The results of the tests have allowed to determine the most favourable combination for the manufacture of this system. “The market and modern architecture are demanding increasingly larger glazed areas with structural support rails with dimensions reduced to a minimum, thus increasing the area visible through the glass were the motivations for research in this project,” stresses Professor Luis Borrego.

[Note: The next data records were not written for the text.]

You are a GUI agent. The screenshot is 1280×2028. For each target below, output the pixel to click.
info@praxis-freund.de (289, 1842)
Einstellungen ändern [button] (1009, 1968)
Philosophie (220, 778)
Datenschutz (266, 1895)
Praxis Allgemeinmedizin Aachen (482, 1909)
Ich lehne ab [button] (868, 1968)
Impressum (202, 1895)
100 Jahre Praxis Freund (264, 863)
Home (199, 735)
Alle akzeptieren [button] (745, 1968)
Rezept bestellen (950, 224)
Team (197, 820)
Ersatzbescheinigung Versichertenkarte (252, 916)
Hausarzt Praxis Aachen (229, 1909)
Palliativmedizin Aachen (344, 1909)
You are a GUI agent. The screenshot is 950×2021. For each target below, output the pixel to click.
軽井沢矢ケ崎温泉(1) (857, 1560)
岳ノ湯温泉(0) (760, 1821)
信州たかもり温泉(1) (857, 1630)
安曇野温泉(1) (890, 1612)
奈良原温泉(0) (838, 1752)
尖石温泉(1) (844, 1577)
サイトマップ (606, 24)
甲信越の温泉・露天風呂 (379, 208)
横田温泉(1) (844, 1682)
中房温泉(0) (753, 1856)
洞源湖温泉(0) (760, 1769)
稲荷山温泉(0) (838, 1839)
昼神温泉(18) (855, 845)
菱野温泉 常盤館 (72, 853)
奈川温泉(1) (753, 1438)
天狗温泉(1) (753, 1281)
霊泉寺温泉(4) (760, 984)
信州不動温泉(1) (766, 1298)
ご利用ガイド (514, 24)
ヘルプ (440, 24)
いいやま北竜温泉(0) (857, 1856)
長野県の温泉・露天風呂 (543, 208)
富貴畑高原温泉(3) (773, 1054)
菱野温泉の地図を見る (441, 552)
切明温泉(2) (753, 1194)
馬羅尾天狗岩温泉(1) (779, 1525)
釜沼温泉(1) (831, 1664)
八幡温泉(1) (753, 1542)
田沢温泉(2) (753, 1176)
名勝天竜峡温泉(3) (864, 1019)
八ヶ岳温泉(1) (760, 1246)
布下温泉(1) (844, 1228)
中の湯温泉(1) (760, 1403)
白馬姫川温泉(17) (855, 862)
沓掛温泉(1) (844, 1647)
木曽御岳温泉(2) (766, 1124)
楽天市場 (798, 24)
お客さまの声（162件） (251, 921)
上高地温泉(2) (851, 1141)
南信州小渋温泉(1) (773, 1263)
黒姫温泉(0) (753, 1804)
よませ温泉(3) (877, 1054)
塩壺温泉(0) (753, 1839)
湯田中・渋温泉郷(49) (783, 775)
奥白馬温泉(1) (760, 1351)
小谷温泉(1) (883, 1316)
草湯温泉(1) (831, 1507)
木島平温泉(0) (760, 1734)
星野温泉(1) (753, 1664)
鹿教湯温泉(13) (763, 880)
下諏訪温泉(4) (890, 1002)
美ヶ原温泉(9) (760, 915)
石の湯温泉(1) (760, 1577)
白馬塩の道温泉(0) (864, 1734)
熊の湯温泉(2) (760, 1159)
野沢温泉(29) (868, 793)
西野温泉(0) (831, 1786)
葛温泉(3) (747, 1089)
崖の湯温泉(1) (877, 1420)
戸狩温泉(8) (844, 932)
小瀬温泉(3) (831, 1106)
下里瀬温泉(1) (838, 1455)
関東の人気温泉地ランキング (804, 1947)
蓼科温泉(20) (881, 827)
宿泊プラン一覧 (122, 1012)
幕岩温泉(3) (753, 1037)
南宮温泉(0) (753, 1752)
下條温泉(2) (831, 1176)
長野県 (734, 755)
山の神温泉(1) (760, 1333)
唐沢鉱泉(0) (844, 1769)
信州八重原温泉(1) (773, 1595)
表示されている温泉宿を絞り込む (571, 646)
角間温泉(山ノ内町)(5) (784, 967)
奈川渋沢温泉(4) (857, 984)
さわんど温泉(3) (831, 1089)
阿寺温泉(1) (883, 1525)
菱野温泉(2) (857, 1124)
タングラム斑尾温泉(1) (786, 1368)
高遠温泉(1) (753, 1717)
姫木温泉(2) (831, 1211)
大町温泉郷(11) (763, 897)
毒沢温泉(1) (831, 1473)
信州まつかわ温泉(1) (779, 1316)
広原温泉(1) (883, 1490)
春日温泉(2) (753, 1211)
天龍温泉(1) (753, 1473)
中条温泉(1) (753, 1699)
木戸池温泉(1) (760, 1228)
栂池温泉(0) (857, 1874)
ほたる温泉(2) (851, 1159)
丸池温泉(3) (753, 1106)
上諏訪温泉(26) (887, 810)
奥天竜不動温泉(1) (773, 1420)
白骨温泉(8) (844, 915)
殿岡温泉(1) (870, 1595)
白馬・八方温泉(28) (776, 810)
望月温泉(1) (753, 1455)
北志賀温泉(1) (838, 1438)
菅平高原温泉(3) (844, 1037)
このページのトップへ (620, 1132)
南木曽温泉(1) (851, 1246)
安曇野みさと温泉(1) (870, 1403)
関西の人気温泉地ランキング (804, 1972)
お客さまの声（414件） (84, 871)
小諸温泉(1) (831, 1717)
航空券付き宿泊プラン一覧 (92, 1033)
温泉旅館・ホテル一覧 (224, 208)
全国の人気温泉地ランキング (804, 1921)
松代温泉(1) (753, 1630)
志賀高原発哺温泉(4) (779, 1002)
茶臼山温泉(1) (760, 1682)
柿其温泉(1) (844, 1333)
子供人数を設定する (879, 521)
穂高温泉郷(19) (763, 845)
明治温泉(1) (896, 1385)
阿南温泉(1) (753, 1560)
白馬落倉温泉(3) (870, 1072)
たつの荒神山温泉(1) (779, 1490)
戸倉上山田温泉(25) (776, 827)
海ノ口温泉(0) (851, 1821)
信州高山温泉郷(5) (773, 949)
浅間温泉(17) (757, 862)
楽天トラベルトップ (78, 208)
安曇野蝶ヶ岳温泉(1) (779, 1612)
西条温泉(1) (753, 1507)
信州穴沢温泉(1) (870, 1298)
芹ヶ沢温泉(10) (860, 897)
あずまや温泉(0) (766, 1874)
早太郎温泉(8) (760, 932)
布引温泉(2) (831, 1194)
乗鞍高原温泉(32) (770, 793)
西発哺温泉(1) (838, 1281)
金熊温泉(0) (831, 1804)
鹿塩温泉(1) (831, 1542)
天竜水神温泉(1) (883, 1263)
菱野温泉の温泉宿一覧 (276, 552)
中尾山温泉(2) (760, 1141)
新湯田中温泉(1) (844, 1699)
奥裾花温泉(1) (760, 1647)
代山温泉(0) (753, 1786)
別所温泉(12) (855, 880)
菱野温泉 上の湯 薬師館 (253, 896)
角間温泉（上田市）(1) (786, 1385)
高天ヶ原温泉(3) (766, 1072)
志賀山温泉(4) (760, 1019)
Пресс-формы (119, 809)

The design includes the establishment of a new class of spacer bars that allow the absorption of moisture inside the double-glazing and promote the longevity of the seals. These profiles ensure butyl longevity, since they are flexible. The glasses undergo deformations along their use which causes wear on the butyl, degrading it. The method found to avoid this degradation was the creation of flexible spacers that are deformed with the glass, reducing the effort transmitted to the butyl.
Reducing the thickness of the seal will also allow to increase the area visible through the glass, which meets the current requirements of the construction and architecture sector. This reduction is supported by a series of tests conducted by SIKA and Vidromax, determining the maximum loads the seal support, serving as a guarantee of longevity and product integrity. The tests were carried out on glass compositions with 8mm glass + 16mm air space + 6mm glass + 16mm air space + 8mm glass for triple glazing and 10mm glass + 16mm air space + 10mm glass for double glazing using, in both situations, 4mm thick Sikasil IG-25 HM Plus silicone. The tests performed show that the structural strength of the 4mm thickness second seal is assured.
Professor Luis Borrego hopes: “this innovation will provide a significant boost for the sector through increase in orders, especially from foreign countries, due to the versatility of the units that can be used in different climates and simultaneously present a maximized glass area.”
Main advantages of the system:
• Adaptation to large architectural structures with large windows.
• Reduced size of spacer bars.
• Increase of the visible area through the glass.
• Reduced risk of damage in transit/export.
• Promoting integrity and system longevity.
• Reduced risk of damage to the assembly.